### [The task]
In the listing, from its first line through the line containing "Zamów demo (532, 676)", swap "Klientela" for "Klienci" and write those lines out again with nothing else changed.

+++ Record set +++

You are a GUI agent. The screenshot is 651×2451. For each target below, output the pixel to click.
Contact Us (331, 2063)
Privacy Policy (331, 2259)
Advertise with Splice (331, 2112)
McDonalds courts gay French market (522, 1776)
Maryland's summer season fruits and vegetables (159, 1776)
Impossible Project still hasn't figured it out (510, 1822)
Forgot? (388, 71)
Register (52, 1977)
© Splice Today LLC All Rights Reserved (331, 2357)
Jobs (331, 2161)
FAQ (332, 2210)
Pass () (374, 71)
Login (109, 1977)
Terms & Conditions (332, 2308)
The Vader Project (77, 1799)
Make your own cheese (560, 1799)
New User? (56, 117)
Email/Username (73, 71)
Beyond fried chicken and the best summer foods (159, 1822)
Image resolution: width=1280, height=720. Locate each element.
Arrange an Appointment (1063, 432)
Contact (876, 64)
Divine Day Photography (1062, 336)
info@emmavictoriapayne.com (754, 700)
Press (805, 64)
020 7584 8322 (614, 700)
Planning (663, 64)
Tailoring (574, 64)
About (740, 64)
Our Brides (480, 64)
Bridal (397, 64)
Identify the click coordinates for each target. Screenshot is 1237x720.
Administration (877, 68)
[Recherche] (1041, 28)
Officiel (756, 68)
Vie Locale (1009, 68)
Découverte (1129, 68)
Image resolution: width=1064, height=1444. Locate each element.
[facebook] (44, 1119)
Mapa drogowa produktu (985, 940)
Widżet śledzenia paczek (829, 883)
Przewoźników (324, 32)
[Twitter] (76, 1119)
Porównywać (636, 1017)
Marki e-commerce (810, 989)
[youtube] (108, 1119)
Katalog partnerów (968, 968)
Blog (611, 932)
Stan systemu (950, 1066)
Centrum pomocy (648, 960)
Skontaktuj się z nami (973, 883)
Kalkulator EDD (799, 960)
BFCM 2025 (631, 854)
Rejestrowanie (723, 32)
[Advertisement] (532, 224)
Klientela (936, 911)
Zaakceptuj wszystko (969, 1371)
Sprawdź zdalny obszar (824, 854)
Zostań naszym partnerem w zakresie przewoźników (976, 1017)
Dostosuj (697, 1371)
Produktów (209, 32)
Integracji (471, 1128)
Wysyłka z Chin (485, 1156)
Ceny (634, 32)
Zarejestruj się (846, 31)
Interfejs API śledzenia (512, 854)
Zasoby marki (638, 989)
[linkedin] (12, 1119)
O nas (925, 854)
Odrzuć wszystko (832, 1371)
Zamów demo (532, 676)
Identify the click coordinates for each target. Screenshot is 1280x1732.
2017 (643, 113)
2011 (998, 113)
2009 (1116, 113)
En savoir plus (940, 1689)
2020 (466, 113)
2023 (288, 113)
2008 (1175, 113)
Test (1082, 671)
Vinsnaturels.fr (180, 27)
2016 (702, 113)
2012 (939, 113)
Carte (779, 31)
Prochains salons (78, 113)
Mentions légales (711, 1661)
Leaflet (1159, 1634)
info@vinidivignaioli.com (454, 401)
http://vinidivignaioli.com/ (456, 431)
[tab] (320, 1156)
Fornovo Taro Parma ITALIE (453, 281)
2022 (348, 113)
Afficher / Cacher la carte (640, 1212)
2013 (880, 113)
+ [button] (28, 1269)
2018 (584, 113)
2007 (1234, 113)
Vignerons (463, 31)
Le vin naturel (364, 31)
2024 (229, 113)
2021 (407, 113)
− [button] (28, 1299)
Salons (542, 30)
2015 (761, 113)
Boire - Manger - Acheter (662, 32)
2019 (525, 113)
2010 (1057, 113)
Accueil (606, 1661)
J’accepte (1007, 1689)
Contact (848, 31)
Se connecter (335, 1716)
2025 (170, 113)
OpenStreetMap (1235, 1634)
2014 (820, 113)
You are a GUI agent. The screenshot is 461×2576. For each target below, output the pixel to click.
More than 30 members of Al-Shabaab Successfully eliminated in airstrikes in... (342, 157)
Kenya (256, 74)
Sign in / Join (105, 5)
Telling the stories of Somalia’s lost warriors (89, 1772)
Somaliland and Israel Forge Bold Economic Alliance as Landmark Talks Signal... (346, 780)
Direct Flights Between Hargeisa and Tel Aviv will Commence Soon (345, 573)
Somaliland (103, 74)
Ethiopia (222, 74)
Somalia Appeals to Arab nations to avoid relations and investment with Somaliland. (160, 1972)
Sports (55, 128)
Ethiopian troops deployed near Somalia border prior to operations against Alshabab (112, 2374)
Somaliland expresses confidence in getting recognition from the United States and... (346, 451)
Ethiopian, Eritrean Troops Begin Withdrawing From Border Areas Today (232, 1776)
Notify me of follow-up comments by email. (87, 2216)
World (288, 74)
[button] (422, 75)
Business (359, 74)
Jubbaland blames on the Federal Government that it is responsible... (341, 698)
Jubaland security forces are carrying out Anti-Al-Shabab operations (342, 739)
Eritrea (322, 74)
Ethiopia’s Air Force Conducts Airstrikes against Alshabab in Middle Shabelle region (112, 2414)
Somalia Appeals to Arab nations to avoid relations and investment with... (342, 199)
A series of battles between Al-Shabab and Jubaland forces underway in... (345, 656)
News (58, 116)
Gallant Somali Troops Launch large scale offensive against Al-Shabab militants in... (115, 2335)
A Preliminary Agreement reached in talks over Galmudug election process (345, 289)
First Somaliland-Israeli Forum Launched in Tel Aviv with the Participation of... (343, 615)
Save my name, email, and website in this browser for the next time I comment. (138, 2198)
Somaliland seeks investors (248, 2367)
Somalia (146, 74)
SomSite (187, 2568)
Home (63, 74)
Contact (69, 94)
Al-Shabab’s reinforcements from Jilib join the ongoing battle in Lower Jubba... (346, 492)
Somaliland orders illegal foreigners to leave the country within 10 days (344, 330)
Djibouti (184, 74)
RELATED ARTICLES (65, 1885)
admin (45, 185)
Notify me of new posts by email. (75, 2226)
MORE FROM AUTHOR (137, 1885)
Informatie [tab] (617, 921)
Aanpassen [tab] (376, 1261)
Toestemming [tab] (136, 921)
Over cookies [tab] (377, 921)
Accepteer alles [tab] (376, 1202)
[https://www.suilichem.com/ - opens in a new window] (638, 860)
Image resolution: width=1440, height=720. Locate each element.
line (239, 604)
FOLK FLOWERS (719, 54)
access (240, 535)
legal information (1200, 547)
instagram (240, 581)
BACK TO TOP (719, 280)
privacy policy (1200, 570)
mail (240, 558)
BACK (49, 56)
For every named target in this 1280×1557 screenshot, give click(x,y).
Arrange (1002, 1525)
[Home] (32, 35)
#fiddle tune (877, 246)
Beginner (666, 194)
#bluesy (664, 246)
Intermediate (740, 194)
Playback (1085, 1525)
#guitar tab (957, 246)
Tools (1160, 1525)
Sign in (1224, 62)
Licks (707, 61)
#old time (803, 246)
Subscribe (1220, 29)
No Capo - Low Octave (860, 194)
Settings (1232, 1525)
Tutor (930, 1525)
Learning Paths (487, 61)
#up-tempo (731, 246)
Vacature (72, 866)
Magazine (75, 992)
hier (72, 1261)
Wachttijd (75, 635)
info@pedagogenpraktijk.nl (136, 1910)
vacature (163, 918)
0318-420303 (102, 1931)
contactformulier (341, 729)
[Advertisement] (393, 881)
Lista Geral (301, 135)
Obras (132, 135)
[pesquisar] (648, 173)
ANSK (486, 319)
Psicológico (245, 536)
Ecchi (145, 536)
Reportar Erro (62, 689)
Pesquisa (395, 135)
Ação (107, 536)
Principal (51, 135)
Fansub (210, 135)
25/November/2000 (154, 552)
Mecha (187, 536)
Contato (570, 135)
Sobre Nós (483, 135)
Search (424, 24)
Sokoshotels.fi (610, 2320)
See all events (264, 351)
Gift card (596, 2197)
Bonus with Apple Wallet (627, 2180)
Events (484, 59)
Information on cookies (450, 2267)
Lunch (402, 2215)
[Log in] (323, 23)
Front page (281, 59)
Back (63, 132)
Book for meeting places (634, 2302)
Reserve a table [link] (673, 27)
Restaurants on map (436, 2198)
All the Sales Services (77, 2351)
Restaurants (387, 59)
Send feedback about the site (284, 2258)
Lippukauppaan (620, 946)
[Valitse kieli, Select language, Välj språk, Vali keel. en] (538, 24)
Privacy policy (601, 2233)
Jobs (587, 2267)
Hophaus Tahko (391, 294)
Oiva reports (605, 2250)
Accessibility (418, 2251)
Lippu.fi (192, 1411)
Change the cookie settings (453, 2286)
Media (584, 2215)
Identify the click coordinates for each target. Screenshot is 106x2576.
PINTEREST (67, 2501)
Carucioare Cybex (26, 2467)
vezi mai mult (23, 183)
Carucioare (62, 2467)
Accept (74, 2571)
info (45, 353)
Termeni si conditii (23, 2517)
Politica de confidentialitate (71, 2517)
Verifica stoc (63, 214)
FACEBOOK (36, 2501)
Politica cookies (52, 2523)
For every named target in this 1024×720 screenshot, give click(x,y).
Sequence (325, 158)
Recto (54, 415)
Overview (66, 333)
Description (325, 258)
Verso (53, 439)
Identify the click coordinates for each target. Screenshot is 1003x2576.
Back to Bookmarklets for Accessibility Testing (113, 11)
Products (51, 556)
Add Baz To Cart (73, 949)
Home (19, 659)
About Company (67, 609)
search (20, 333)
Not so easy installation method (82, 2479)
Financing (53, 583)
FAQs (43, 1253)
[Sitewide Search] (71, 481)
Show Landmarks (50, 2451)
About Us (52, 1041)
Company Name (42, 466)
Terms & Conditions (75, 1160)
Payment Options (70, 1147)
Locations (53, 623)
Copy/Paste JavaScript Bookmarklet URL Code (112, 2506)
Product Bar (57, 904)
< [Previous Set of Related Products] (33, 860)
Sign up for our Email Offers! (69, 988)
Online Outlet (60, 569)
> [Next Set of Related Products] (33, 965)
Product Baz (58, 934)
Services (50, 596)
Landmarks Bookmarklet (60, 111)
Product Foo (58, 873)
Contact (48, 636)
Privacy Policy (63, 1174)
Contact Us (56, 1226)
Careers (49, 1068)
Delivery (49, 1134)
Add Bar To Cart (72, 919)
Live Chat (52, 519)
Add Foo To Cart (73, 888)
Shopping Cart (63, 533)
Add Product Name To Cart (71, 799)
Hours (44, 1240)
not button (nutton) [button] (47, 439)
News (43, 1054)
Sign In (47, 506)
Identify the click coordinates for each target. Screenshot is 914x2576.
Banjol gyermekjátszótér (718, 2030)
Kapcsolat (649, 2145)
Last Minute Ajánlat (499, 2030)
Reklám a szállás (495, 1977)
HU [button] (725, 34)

+++

### [Task solution]
You are a GUI agent. The screenshot is 651×2451. For each target below, output the pixel to click.
Contact Us (331, 2063)
Privacy Policy (331, 2259)
Advertise with Splice (331, 2112)
McDonalds courts gay French market (522, 1776)
Maryland's summer season fruits and vegetables (159, 1776)
Impossible Project still hasn't figured it out (510, 1822)
Forgot? (388, 71)
Register (52, 1977)
© Splice Today LLC All Rights Reserved (331, 2357)
Jobs (331, 2161)
FAQ (332, 2210)
Pass () (374, 71)
Login (109, 1977)
Terms & Conditions (332, 2308)
The Vader Project (77, 1799)
Make your own cheese (560, 1799)
New User? (56, 117)
Email/Username (73, 71)
Beyond fried chicken and the best summer foods (159, 1822)
Image resolution: width=1280, height=720. Locate each element.
Arrange an Appointment (1063, 432)
Contact (876, 64)
Divine Day Photography (1062, 336)
info@emmavictoriapayne.com (754, 700)
Press (805, 64)
020 7584 8322 (614, 700)
Planning (663, 64)
Tailoring (574, 64)
About (740, 64)
Our Brides (480, 64)
Bridal (397, 64)
Identify the click coordinates for each target. Screenshot is 1237x720.
Administration (877, 68)
[Recherche] (1041, 28)
Officiel (756, 68)
Vie Locale (1009, 68)
Découverte (1129, 68)
Image resolution: width=1064, height=1444. Locate each element.
[facebook] (44, 1119)
Mapa drogowa produktu (985, 940)
Widżet śledzenia paczek (829, 883)
Przewoźników (324, 32)
[Twitter] (76, 1119)
Porównywać (636, 1017)
Marki e-commerce (810, 989)
[youtube] (108, 1119)
Katalog partnerów (968, 968)
Blog (611, 932)
Stan systemu (950, 1066)
Centrum pomocy (648, 960)
Skontaktuj się z nami (973, 883)
Kalkulator EDD (799, 960)
BFCM 2025 (631, 854)
Rejestrowanie (723, 32)
[Advertisement] (532, 224)
Klienci (936, 911)
Zaakceptuj wszystko (969, 1371)
Sprawdź zdalny obszar (824, 854)
Zostań naszym partnerem w zakresie przewoźników (976, 1017)
Dostosuj (697, 1371)
Produktów (209, 32)
Integracji (471, 1128)
Wysyłka z Chin (485, 1156)
Ceny (634, 32)
Zarejestruj się (846, 31)
Interfejs API śledzenia (512, 854)
Zasoby marki (638, 989)
[linkedin] (12, 1119)
O nas (925, 854)
Odrzuć wszystko (832, 1371)
Zamów demo (532, 676)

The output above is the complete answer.